P ARCE que la douceur lui est consubstancielle, le terrible personnage qu'incarne Bulle Ogier dans « Au but », de Thomas Bernhard, se charge d'une bouleversante humanité. Parce qu'il y a en elle quelque chose de détaché, d'absent - c'est la manière dont Bulle Ogier donne vie à son personnage - tout ce qu'il y a d'insupportable, d'inadmissible, de scandaleux dans les pensées de cette femme, nous parvient avec une profondeur, une complexité qui donnent sa couleur particulière à la mise en scène de Marie-Louise Bischofberger.

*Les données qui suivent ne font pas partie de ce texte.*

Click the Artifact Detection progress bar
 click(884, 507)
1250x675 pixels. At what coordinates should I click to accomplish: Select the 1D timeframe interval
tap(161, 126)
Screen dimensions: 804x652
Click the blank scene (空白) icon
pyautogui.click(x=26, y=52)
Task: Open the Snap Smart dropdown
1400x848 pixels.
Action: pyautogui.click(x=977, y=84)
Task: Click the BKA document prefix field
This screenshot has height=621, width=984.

C'est un peu comme si cette femme avait depuis longtemps largué les amarres... Une femme qui ne cesse de parler et balaie ainsi toute sa vie. Elle est veuve depuis longtemps déjà. Son unique interlocuteur, pendant près d'une heure et demie, est sa fille, une fille qui n'est pas vaincue puisqu'elle vit là dans l'espoir de l'événement : elles vont, comme chaque année, se rendre pour l'été dans leur villégiature du bord de mer. Mais cette année un auteur dramatique les accompagne. La fille l'admire, la mère l'a invité sur un coup de tête qu'elle regrette bien sûr confusément...
Perles et joyaux, mais vipères et crapauds aussi : on est toujours un peu dans « les Fées » lorsque Thomas Bernhard donne la parole à un personnage. Faiseuse de théâtre, la mère se souvient, commente, disserte, toujours au passage égratignant sa fille qui, au flot des mots, n'oppose qu'une écoute patiente mais non pas résignée.
Le travail d'interprète d'Hélène Alexandridis est sur ce point remarquable. Méconnaissable sous sa perruque rousse, elle avale littéralement ses lèvres comme quelqu'un qui a depuis longtemps compris que rien ne servait de répliquer. Hélène Alexandridis joue du silence, du regard, des gestes, des déplacements, des postures, tout son corps dit cette jeune femme sacrifiée, tout son être donne au personnage une musicalité admirable qui impressionne et bouleverse.
Jérôme Nicolin nourrit l'auteur du mystère d'une belle présence élégante et décalée à la fois, imperceptiblement narquoise. Un homme aux aguets au cur d'un conflit idéal... pour un dramaturge et donc troublé, littéralement séduit. Tout cela, Jérôme Nicolin le donne à saisir avec subtilité.
Marie-Louise Bischofberger n'a pas cherché le spectaculaire, mais laisse au contraire peser le lent écoulement d'un temps qui n'est tendu que vers un but : ce bord de mer où l'on s'ennuie affreusement, la mère en convient. La cruauté féroce et l'humour dévastateur de Bernhard n'en sont que mieux mis en valeur. Sans doute une personnalité moins tendre que Bulle Ogier aurait-elle donné quelque chose de plus effrayant. Mais la douceur même de l'actrice, très concentrée sur son texte, donne quelque chose de vénéneux, de toxique à la situation, et c'est un supplément d'esprit rare.
MC93 de Bobigny, à 20 h 30 du mardi au samedi, à 15 h 30 le dimanche. Durée : 2 h 50 entracte compris. Jusqu'au 11 février (01.41.60.72.72). A noter, au Magic Cinéma de Bobigny, du 19 au 23 janvier, un cycle consacré à Bulle Ogier (01.41.60.12.34).